*Records for this task:*
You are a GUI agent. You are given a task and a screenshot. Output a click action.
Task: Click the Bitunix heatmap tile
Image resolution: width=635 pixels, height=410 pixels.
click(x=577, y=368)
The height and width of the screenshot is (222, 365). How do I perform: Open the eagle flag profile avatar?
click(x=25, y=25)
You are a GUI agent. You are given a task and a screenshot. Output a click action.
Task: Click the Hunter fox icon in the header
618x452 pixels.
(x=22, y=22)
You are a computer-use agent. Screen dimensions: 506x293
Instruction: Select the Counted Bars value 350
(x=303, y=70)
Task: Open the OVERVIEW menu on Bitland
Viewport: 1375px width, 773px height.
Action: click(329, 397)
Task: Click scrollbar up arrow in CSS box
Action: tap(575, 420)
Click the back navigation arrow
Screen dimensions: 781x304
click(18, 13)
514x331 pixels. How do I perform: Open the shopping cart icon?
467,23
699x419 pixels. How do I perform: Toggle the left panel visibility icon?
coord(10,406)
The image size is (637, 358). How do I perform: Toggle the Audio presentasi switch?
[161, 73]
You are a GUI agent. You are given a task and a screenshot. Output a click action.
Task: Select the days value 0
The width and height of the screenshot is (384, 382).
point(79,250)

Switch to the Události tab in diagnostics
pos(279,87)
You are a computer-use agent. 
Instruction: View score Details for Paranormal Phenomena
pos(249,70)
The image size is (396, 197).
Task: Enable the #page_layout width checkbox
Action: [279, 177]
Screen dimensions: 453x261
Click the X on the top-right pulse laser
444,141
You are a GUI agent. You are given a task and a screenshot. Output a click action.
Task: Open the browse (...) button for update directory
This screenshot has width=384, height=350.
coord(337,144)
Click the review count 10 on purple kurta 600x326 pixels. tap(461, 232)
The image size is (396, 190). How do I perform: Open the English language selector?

*To do:*
Repeat each entry above exactly as shown.

*Task result:*
You are a GUI agent. You are given a task and a screenshot. Output a click action.
Task: Click the Bitunix heatmap tile
Image resolution: width=635 pixels, height=410 pixels.
click(x=577, y=368)
The height and width of the screenshot is (222, 365). How do I perform: Open the eagle flag profile avatar?
click(x=25, y=25)
You are a GUI agent. You are given a task and a screenshot. Output a click action.
Task: Click the Hunter fox icon in the header
618x452 pixels.
(x=22, y=22)
You are a computer-use agent. Screen dimensions: 506x293
Instruction: Select the Counted Bars value 350
(x=303, y=70)
Task: Open the OVERVIEW menu on Bitland
Viewport: 1375px width, 773px height.
Action: click(329, 397)
Task: Click scrollbar up arrow in CSS box
Action: tap(575, 420)
Click the back navigation arrow
Screen dimensions: 781x304
click(18, 13)
514x331 pixels. How do I perform: Open the shopping cart icon?
467,23
699x419 pixels. How do I perform: Toggle the left panel visibility icon?
coord(10,406)
The image size is (637, 358). How do I perform: Toggle the Audio presentasi switch?
[161, 73]
You are a GUI agent. You are given a task and a screenshot. Output a click action.
Task: Select the days value 0
The width and height of the screenshot is (384, 382).
point(79,250)

Switch to the Události tab in diagnostics
pos(279,87)
You are a computer-use agent. 
Instruction: View score Details for Paranormal Phenomena
pos(249,70)
The image size is (396, 197).
Task: Enable the #page_layout width checkbox
Action: [279, 177]
Screen dimensions: 453x261
Click the X on the top-right pulse laser
444,141
You are a GUI agent. You are given a task and a screenshot. Output a click action.
Task: Open the browse (...) button for update directory
This screenshot has width=384, height=350.
coord(337,144)
Click the review count 10 on purple kurta 600x326 pixels. tap(461, 232)
The image size is (396, 190). How do I perform: Open the English language selector?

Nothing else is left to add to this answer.